▶ _Instructions to follow_
Give again, word for word, every line in the entries below from the line with "This screenshot has height=647, width=1568." up to and including the line with "Viewport: 992px width, 595px height.", and no other line.

▶ _Provided entries_

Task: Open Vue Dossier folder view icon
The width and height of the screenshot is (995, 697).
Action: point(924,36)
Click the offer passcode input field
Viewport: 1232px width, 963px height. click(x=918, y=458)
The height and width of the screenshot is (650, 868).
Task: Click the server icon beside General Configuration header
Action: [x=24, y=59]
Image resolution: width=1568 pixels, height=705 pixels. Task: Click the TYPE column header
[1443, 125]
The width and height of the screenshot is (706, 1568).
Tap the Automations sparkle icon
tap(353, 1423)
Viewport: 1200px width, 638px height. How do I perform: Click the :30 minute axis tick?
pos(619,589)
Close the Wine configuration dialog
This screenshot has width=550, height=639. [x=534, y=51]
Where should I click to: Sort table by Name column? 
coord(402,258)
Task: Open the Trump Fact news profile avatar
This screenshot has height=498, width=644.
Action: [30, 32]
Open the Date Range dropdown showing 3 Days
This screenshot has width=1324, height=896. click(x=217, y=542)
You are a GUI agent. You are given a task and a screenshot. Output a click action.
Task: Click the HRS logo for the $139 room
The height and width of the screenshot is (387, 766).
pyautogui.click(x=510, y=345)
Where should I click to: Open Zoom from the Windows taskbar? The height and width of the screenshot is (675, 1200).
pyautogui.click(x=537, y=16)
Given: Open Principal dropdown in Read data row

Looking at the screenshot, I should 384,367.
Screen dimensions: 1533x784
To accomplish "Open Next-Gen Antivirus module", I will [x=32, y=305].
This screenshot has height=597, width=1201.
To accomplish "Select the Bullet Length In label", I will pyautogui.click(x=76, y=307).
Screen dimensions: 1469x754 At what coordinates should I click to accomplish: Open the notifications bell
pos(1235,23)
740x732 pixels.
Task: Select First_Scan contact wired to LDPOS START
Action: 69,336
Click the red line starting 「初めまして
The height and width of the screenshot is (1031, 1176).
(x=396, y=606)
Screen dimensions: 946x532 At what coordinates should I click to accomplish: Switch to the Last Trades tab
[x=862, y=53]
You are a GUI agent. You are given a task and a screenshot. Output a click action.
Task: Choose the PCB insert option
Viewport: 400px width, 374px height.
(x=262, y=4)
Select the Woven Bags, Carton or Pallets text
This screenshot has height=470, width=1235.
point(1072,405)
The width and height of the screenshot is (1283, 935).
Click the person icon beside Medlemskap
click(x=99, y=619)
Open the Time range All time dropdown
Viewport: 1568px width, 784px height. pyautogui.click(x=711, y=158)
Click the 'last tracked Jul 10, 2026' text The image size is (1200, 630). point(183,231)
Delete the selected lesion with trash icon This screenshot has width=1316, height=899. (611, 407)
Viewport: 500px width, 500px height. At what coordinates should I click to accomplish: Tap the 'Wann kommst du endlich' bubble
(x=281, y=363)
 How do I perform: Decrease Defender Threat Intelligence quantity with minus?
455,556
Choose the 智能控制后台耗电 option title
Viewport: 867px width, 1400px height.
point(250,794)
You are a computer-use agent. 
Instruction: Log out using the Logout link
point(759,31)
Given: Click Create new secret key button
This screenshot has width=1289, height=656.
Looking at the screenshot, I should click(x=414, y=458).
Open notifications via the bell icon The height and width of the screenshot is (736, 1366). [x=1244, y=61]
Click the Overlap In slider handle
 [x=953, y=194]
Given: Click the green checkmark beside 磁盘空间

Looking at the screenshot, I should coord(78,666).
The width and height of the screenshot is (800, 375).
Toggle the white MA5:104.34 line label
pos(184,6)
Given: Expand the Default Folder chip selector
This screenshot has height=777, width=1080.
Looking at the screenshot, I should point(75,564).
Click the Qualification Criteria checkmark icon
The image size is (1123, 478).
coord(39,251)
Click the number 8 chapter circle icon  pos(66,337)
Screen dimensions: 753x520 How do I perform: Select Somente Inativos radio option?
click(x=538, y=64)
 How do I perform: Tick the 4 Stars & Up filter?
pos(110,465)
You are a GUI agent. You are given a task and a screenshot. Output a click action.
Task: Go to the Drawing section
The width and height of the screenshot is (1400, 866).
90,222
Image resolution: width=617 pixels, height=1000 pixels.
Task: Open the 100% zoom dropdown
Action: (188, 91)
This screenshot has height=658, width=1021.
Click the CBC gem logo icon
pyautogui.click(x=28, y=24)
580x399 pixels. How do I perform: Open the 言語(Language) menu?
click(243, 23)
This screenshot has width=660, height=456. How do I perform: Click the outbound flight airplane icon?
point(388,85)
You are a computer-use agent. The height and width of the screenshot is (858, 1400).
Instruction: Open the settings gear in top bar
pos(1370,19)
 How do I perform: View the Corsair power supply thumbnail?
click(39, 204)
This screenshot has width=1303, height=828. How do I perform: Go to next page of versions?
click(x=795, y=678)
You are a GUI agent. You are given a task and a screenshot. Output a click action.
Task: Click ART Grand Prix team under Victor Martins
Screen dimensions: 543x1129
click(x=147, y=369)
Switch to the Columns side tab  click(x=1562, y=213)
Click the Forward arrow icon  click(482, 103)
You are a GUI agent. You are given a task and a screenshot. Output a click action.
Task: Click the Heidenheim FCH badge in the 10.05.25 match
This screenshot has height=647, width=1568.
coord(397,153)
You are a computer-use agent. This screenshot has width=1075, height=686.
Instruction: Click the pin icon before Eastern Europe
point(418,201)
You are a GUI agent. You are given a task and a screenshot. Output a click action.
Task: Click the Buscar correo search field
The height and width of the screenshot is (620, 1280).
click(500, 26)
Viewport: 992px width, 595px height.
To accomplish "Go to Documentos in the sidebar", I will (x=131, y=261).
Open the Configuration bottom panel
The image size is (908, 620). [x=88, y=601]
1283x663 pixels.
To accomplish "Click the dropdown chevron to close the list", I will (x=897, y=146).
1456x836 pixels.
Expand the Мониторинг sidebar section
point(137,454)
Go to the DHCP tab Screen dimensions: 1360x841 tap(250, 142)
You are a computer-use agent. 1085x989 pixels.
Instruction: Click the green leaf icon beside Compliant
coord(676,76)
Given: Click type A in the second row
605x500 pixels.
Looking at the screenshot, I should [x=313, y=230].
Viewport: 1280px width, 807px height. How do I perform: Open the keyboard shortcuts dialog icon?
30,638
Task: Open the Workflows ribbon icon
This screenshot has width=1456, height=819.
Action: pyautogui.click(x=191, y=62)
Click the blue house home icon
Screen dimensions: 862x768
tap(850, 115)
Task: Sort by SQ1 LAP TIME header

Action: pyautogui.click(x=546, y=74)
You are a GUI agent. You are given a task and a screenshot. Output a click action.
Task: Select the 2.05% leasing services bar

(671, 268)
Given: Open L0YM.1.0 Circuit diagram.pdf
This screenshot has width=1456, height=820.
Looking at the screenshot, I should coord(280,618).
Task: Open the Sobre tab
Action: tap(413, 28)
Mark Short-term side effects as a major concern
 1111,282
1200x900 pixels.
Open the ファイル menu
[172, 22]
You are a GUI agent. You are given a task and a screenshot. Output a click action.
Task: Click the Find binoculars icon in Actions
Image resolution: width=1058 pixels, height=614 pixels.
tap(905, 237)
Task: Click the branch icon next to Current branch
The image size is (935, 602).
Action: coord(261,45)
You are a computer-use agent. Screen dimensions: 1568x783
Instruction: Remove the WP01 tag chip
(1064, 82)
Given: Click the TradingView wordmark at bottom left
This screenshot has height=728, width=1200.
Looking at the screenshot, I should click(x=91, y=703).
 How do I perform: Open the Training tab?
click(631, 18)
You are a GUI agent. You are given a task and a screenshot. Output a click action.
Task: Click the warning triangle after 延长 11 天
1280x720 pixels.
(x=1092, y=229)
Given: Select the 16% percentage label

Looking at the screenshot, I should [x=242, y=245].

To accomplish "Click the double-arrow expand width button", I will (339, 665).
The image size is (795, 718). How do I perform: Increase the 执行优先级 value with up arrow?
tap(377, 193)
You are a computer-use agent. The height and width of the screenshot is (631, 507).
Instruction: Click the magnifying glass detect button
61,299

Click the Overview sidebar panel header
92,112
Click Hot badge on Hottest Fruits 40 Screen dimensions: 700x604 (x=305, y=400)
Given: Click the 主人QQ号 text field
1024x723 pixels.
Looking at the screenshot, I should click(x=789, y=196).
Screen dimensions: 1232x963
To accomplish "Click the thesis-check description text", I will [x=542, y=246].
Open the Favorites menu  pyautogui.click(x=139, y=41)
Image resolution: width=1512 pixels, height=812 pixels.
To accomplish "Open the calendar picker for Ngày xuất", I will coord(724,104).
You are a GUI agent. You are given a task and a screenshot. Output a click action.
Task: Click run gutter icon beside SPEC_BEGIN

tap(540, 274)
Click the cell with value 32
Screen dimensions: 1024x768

▶ _Answer box_
This screenshot has height=647, width=1568.
coord(397,153)
You are a computer-use agent. This screenshot has width=1075, height=686.
Instruction: Click the pin icon before Eastern Europe
point(418,201)
You are a GUI agent. You are given a task and a screenshot. Output a click action.
Task: Click the Buscar correo search field
The height and width of the screenshot is (620, 1280).
click(500, 26)
Viewport: 992px width, 595px height.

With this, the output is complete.